Rural Intelligence Arts Section Image

"Night Floaters," 40 x 60 inches, Katherine Bradford, 2008

“Some of my best clients are my former students,” says Rob Ober, the former tennis pro at the Sharon Country Club who became an art dealer two years ago when he opened the Ober Gallery in Kent. “One day during a lesson, the man I was teaching was describing a painting he’d just bought by a young Russian artist. I said, ‘Is it Pavel Pepperstein?’ He couldn’t believe that I would know that. He didn’t know that I was a serious collector of Soviet Nonconformist art.”Rural Intelligence ArtsOber, whose day job is teaching history at the private Kent School, first saw Non-conformist art (which daringly challenged Communist dogma) as a teenager when his diplomat father was stationed in the former Soviet Union. “I remember the artists’ courage most of all,” he says. “They were putting their life on the line to express themselves.” At the time, Ober was more interested in tennis than art, and he headed off to the Nick Bollettieri’s Tennis Academy in Florida from age 15 to 17, befriending Andre Agassi and bunking with Jim Courier. After graduating from Rollins College, Ober went to graduate school at Wesleyan for Russian Studies, and fell in love with Russain artists like Kazimir Malevich and Wassily Kandinsky. “As Stalin rose to power, many of them went underground and became teachers and eventually I fell in love with the work of their students—the Unconformists.”

As a single teacher and tennis pro in northwestern Connecticut in the 1990s (he is now married with two young children), Ober started collecting Russian art of the 1960s and 1970s. “Some paintings I can look at and say, That was 350 tennis lessons,” he says, laughing. When the Guggenheim held its Russia!show in 2005, the value of his collection soared, which gave him the confidence to open his own art gallery.  “By then I had fallen in love with American artists, too, especially painters who are students of Philip Guston and de Kooning.”

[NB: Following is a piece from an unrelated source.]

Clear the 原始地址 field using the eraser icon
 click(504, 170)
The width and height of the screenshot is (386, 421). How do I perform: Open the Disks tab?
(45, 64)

The group show he’s opening on Saturday—Forces of Nature—is a good representation of Ober’s point of view.  “All of this work has an edge to it,” he says. “But it’s not conceptual art which is so prevalent now in New York. I love painting. I have a love of the brustroke. I like it really loose or really tight. I don’t like it in between.”  He knows that many locals have more conservative taste so his roster of artists includes some traditional landscape painters like Lakeville’s Allen Blagden. “I don’t mind ‘barn art’ as long as it’s good barn art,” says Ober.

But it is expressionist paintings that make him euphoric such as Paul Weingarten‘s brilliant canvas of lower Manhattan painted the year before 9/11 with its suggestion of turmoil brewing beneath the glorious surface, and the dreamy paintings of boats at sea by Katherine Bradford, which seem like metaphors for our time.  He is also showing small, intricately painted works by David Ivie and elegiacal canvases by Alexey Krasnovsky, a Russian who lives in Ireland.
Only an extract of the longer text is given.